Thank you. When I read a paragraph like that, I know that the next one
is going to be something like

> That said, I'd like to make a feature request,


Yup... :-)

> Persistent DB connections, just like Apache::DBI in mod_perl


Very difficult because of the way Exim works. It doesn't have any
persistent processes (not counting the daemon). This is a deliberate
design, to avoid bottlenecks in mail delivery. Independent processes do
not interfere with each other, and can run well on multi-processor
hosts. [Exim was originally designed without any thought of using
databases. That all came along later.]

> We make very heavy use of MySQL in our mail setup (and I don't see how
> it could be feasible to do large-scale mail operations without
> connecting to a DB or LDAP backend).


For the very fastest performance, I would think you would do better to
abstract the relevant data from your DB or LDAP, and build local cdb
files for Exim to work off. Of course, this gives a delay between making
a database change and its taking effect, but you can arrange for that to
be relatively short. It also means that mail continues to flow when the
database is down.

> The result is that we have upwards of 20-30 MySQL connections open at
> any time. Our DB can handle the load pretty well, but if the DB
> connections were persistent, I imagine that we could squeeze out some
> pretty nice extra performance. Just seems like a lot of overhead to
> create and tear down so many TCP sessions. Having a pool of DB
> connections cached to be reused would be much more efficient.

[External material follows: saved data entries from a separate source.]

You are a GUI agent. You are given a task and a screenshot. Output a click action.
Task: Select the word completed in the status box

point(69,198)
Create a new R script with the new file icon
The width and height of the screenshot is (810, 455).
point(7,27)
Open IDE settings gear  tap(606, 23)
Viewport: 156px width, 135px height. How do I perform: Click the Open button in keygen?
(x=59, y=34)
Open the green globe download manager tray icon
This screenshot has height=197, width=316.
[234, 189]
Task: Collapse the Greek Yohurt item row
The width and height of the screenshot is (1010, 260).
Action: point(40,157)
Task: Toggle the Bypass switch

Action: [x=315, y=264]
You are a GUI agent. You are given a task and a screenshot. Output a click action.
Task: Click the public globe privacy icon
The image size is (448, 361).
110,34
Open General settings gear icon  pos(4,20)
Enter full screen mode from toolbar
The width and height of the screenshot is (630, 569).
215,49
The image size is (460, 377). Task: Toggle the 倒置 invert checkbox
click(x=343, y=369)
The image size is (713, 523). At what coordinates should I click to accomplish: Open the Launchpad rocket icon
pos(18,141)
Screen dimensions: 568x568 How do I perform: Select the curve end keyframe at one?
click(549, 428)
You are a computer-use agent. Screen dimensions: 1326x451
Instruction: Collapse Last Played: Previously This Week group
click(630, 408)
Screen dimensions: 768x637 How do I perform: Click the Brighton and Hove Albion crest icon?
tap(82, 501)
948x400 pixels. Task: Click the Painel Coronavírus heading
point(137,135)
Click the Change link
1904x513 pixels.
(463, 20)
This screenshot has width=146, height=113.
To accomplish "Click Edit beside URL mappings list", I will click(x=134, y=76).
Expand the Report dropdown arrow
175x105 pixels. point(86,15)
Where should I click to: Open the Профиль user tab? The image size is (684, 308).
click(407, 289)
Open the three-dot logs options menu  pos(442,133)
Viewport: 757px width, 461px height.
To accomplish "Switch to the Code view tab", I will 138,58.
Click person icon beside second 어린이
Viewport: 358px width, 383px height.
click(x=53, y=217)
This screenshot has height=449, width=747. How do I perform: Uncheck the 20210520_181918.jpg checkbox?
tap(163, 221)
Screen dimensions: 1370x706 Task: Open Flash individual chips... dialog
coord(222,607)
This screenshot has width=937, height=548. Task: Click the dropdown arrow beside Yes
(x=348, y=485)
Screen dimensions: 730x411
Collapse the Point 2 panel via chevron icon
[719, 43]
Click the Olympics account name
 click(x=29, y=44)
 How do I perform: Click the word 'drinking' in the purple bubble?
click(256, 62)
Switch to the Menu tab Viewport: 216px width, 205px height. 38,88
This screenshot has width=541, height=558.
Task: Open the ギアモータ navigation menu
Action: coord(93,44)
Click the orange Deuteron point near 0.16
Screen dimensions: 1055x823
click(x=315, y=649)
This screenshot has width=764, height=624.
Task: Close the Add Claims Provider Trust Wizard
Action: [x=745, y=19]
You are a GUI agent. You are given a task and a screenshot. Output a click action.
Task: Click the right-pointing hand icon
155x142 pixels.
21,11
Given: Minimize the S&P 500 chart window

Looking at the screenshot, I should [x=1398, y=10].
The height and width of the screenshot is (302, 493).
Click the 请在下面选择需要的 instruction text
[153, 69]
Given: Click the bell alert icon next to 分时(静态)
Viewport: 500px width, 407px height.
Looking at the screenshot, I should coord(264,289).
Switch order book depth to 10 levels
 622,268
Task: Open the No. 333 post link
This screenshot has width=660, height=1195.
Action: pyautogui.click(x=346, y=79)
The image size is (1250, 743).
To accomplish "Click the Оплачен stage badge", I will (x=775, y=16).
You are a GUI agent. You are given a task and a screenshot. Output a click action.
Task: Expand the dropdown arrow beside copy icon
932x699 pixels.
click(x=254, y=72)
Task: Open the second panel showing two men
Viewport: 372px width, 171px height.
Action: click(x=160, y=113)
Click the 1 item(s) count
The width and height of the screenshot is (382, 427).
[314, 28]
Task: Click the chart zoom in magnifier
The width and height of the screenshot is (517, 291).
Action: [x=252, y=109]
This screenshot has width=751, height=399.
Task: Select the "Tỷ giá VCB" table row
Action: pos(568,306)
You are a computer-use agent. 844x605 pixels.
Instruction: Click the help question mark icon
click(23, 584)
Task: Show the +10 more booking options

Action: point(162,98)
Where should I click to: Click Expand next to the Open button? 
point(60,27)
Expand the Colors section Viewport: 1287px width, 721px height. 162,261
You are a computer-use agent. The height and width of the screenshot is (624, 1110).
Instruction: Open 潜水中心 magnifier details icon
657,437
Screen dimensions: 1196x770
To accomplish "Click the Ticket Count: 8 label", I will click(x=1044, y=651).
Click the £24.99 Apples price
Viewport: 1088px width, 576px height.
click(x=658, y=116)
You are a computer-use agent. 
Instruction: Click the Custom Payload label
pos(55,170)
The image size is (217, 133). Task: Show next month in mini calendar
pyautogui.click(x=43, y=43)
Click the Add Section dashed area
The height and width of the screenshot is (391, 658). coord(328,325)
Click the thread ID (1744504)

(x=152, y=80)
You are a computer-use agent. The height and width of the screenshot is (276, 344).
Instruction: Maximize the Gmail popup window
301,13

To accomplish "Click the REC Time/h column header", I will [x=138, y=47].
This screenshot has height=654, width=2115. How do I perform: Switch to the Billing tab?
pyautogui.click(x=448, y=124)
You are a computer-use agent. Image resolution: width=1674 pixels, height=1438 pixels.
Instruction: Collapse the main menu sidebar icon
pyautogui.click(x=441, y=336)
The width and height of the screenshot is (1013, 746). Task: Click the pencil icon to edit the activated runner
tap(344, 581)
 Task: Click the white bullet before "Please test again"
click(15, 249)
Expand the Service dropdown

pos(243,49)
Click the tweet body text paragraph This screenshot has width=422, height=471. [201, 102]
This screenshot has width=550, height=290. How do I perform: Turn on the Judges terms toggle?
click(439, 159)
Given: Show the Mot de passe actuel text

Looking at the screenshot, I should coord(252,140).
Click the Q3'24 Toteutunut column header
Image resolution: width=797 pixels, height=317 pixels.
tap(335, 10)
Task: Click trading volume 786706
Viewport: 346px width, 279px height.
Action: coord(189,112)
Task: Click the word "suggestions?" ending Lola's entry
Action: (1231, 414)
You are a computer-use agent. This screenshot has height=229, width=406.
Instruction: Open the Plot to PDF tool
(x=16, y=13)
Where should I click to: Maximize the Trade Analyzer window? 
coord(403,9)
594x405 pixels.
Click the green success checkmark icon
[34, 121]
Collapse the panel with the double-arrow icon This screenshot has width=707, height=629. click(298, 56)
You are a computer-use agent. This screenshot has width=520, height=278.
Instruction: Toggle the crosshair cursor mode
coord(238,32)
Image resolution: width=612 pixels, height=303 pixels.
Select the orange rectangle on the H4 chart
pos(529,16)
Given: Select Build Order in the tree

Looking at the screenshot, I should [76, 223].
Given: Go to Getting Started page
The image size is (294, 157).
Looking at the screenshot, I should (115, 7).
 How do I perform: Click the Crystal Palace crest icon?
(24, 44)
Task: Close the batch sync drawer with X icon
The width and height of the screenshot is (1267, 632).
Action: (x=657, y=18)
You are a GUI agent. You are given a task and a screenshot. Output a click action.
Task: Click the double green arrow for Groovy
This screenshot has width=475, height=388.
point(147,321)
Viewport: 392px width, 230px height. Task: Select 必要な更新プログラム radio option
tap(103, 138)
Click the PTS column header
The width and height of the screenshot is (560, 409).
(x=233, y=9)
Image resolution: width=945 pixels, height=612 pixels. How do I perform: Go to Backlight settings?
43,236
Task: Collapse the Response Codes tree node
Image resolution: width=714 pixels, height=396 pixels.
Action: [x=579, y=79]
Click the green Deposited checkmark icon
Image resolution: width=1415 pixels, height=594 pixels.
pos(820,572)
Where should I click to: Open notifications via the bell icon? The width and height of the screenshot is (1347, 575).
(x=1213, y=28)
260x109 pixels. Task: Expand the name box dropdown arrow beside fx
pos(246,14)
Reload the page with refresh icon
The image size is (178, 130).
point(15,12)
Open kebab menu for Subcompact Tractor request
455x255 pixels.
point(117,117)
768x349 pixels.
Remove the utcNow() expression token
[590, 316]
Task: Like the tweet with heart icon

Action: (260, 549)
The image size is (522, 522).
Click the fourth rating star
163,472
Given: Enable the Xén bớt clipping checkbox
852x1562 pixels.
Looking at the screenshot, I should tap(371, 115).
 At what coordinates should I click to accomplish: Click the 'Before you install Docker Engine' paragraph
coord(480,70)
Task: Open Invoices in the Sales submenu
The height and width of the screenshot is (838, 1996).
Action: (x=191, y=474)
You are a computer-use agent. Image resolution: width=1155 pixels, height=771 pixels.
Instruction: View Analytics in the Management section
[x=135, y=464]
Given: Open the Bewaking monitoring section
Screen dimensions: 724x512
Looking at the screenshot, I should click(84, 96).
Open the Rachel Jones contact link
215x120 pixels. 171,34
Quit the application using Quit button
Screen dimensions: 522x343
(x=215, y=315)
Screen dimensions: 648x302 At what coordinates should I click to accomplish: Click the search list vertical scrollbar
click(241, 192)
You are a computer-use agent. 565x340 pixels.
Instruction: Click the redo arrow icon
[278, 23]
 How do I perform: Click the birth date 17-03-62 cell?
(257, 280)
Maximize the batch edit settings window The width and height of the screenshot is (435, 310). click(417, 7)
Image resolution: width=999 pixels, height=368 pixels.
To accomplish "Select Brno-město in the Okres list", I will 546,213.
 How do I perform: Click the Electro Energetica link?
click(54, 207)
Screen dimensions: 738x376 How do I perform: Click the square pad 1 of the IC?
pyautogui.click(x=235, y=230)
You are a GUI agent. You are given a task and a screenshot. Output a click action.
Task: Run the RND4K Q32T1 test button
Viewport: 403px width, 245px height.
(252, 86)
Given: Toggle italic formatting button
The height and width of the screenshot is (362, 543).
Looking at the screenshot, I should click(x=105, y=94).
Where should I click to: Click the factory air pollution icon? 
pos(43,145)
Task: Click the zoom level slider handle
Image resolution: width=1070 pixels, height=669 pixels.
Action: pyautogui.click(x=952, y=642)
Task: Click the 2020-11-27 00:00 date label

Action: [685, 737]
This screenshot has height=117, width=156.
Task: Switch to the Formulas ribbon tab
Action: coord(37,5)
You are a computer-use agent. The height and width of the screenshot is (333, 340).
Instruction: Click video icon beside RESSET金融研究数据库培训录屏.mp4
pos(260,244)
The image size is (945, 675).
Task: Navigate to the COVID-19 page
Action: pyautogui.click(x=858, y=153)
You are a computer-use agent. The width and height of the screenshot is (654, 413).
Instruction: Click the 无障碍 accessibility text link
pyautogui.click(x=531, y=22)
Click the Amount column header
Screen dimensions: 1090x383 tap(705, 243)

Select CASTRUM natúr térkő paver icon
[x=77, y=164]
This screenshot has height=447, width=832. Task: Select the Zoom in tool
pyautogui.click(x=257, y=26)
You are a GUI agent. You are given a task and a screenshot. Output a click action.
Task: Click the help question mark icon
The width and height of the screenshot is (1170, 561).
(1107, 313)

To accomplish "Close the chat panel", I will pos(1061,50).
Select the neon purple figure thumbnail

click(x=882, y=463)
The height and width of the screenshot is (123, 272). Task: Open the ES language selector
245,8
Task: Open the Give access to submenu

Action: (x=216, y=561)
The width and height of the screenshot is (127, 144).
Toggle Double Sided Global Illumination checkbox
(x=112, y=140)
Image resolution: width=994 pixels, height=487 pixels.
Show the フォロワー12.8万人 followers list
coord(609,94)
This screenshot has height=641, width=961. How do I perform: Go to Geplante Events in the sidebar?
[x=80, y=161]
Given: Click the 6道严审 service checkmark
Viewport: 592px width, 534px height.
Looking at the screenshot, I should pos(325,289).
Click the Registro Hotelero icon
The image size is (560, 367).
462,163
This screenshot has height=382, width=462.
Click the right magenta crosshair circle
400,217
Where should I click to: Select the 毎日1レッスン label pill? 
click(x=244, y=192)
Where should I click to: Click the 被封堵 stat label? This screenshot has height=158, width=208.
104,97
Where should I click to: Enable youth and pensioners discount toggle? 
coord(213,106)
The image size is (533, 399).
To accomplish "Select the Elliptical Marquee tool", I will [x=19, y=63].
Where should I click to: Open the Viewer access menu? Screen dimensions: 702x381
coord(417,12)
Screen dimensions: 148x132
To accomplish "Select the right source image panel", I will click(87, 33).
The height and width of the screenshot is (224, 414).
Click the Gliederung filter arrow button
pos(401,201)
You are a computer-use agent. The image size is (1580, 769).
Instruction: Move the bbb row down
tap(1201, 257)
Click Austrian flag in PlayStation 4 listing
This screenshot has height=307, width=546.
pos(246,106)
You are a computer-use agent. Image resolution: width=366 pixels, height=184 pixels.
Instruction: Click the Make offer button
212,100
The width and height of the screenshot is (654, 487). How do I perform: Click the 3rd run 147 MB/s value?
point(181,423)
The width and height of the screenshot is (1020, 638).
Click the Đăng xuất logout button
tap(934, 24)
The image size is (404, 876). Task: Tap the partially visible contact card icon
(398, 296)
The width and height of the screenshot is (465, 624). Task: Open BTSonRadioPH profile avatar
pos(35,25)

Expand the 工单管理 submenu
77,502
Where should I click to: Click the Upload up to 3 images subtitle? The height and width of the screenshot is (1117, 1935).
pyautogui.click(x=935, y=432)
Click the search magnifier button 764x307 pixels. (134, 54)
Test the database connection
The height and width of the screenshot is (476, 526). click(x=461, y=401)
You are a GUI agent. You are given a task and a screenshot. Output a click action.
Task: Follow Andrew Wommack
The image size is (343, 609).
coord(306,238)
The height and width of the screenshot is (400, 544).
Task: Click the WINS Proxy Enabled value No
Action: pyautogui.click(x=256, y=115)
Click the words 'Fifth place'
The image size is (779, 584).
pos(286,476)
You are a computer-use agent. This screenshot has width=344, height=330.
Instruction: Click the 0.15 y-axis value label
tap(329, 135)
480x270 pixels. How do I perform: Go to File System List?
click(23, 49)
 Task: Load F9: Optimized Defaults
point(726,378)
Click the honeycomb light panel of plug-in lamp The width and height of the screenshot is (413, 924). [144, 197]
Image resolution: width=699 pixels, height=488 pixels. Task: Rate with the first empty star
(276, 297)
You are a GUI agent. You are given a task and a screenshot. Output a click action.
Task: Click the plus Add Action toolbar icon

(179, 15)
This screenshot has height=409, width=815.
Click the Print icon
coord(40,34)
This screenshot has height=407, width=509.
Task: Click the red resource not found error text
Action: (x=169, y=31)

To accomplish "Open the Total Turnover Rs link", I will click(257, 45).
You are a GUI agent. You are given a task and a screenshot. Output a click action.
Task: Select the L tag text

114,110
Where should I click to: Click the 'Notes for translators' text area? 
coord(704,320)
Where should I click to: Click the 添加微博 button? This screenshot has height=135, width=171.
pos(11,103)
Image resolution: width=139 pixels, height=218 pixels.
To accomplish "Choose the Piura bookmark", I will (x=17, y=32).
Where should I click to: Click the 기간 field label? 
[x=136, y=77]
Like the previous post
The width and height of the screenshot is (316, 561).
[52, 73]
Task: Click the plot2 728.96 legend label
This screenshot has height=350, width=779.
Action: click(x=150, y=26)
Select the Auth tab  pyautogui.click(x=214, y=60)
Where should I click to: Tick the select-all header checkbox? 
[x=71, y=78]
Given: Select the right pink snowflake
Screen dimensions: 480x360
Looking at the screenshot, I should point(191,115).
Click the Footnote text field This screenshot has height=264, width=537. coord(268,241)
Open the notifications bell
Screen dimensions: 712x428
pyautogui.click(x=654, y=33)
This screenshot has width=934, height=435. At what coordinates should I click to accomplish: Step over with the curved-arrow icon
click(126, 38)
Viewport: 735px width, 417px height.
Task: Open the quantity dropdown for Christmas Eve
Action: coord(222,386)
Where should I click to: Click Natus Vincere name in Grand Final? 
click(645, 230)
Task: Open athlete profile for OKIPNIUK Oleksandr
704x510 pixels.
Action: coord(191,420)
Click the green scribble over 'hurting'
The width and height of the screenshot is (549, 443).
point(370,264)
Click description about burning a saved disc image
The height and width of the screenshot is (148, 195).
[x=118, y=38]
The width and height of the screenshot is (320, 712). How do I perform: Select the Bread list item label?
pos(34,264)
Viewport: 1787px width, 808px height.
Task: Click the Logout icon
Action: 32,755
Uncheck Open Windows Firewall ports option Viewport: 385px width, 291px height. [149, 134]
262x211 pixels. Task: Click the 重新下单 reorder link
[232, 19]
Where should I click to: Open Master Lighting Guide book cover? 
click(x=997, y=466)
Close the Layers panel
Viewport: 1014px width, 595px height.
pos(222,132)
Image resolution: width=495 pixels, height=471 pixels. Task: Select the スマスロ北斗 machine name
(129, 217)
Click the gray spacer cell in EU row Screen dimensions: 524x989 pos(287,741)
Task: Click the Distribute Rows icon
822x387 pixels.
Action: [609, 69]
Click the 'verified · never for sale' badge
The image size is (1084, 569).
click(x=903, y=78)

It would be very interesting to know if those assumptions are actually
true in practice. To do this, you would have to create a permanently
running process (or several) that maintained the connections. Then you'd
have to implement an Exim lookup module that made a connection to that
process. It wouldn't be TCP setup, but it would be at least Unix domain
connection set up. If you have only one process that every Exim process
has to communicate with, it might cause delays because of queueing to
get at the services of that process. I don't say it *will*, I'm just
speculating. I'm no expert on this kind of thing.

Another disadvantage, of course, is that if your central DB caching
process goes wrong, or crashes, you've killed all mail delivery. With
the current Exim design, if one process has problems, it does not affect
the rest. The daemon is the only process that is vulnerable in this
sense, and even then, it affects only incoming messages. As its job is
well defined and doesn't change, the daemon code isn't edited very
often.

I just don't like putting all the eggs in one basket. Or even a small
number of baskets.

> And heck, while I'm day-dreaming, any chance of being able to tune the
> size of the cache?


The cache is only per-process. It is not inter-process.

Consider again my suggestion above about abstracting relevant data from
your DB and sticking it in cdb files. You could write a permanently
running process that does this every 30 minutes or whatever (or when
prodded). This could keep open a permanent connection to the database.
You could even arrange for it to watch a field in the database that told
it when to rebuild which files. If you do this, the cdb files are your
inter-process cache, and on a busy system their blocks will be in main
memory most of the time - let the OS do flexible caching for you,
according to the amount of free memory. The interlocking between Exim
processes is then only at the filesystem level, and the OS is good at
handling that kind of contention.

Philip

--
Philip Hazel            University of Cambridge Computing Service,
ph10@???      Cambridge, England. Phone: +44 1223 334714.